● **Problem to work on**
Across the material below, how many lines contain the word "agent"? Respond with the number only.

-- Opening Marker --

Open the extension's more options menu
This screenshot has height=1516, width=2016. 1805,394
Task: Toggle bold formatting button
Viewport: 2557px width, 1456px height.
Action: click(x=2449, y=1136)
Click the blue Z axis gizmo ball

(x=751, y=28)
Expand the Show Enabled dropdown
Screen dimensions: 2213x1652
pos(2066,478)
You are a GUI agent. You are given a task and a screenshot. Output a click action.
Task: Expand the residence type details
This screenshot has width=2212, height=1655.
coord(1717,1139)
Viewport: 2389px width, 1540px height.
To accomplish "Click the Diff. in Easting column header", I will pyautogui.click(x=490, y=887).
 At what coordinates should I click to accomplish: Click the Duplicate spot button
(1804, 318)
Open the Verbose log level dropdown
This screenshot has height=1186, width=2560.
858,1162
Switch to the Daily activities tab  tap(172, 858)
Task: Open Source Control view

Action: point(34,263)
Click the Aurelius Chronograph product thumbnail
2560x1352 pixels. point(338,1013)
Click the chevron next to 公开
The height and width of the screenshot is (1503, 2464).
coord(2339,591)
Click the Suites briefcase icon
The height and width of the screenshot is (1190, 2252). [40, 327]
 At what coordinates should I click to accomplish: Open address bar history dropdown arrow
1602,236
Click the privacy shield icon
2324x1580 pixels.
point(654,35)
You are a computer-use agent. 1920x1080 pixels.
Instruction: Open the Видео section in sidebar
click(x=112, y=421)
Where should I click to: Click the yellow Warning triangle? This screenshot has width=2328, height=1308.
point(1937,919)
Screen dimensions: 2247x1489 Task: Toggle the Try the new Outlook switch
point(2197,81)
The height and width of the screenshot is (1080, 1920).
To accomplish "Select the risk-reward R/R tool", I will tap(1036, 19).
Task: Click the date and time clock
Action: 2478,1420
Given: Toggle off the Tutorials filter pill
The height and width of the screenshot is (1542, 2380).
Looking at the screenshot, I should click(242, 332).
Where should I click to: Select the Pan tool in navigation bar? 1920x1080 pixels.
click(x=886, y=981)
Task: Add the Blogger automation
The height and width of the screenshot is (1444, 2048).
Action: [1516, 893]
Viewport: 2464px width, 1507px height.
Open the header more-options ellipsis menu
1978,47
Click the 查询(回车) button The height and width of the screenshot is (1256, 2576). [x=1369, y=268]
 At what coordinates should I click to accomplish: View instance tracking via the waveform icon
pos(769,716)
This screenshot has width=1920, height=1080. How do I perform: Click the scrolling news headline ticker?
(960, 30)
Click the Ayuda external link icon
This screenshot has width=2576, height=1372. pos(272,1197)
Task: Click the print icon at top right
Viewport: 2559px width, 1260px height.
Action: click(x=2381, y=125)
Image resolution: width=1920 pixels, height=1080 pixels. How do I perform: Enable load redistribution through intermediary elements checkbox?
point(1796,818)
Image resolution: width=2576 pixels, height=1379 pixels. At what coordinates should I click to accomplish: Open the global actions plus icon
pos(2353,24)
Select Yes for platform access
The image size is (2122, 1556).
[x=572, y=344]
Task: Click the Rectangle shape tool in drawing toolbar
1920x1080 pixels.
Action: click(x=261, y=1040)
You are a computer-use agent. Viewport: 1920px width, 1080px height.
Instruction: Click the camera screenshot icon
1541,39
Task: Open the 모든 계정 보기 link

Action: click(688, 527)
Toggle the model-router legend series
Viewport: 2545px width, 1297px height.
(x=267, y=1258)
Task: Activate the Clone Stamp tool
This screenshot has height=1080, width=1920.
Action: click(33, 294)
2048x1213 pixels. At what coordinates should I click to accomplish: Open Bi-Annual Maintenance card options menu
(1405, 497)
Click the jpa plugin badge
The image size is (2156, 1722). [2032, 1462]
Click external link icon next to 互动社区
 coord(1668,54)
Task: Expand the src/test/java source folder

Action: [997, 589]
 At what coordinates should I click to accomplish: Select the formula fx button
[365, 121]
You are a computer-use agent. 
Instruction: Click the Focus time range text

-- Closing Marker --

● **Response**
4